YOUR GOAL –
From the entries below, count the lines holding the word "Switch" and give nothing but the number.

--- MATERIAL SHOWN Enclosed Below ---

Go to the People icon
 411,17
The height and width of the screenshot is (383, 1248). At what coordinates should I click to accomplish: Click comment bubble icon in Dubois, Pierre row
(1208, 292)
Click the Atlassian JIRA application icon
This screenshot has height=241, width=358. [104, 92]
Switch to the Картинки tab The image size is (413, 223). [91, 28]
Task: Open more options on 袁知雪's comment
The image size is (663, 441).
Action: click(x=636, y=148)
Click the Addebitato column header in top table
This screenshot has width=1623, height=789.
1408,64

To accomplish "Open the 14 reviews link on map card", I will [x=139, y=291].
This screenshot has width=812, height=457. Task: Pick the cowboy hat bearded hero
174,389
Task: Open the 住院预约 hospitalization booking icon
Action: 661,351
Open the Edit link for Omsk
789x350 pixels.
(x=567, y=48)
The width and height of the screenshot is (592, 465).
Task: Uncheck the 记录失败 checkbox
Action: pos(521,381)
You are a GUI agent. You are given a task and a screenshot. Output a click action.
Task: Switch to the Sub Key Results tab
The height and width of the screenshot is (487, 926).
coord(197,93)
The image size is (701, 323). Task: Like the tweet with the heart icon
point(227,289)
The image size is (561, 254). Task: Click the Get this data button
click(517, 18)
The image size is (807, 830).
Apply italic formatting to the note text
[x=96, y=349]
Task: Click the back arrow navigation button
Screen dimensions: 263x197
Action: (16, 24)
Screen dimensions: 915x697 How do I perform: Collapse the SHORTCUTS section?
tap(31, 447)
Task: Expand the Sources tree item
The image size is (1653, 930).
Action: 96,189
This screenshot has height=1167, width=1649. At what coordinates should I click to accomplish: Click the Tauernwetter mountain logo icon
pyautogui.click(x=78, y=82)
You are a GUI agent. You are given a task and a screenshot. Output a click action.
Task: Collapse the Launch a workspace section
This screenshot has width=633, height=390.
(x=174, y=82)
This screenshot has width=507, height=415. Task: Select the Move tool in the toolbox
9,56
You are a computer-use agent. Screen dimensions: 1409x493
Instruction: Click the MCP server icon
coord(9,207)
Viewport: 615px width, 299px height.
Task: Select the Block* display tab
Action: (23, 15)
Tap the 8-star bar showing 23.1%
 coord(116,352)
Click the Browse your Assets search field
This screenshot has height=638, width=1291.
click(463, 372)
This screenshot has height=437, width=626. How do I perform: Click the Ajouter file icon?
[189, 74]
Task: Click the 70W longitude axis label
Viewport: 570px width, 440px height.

--- End of Enclosed MATERIAL SHOWN ---

RESULT FOR THIS TASK –
2